When about thirty years of age he was missed for several days; and his flock had been noticed, staying longer than usual near the same place, on a moor between the Chapel Hill and Bartinné, and there—surrounded by his sheep—he was found, lying on a quantity of rushes which he had pulled and collected for making sheep-spans.
He lay, with his arm under his head, apparently in sweet sleep, but the poor changeling of Brea was dead.
[Betty Stogs's Baby.] [4]
LITTLE more than twenty years ago, there lived in a lonely cot on a moor in Towednack a man and his wife with one child. The woman—from her slatternly habits—was known by the name of Betty Stogs; she had been married about a year and had a baby six months old or so; when, almost every day, whilst her husband was away 'to bal,' she would pass best part of the time 'courseying' from house to house in the nearest village.
The child would mostly be left in the house alone or with nothing but the cat for company. One seldom saw the colour of the bantling's skin for dirt. When anyone asked Betty why she didn't wash it oftener, "The moor es a cold place," she'd reply, "and a good layer of dirt will help keep 'n hot."
One afternoon about Midsummer she went to get milk for the child and stayed away gossiping till dusk; it was so dark when she entered her dwelling that she could scarcely see anything within it.

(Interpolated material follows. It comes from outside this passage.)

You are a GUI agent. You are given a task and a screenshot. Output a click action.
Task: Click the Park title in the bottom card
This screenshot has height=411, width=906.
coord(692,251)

She went to the cradle and found it empty; the child was nowhere to be seen; nor yet the cat that always slept with it, shared its pap, and cleaned the skillet in which the 'child's-meat,' was cooked. Whilst Betty was searching about the house her husband came home from work—last core by day,—he was in a great rage with his wife and greater grief for the loss of his 'crume of a cheeld,' as he called it.
After hours spent in fruitless search Betty sat down and cried bitterly, whilst the father went away and told the neighbours what had happened.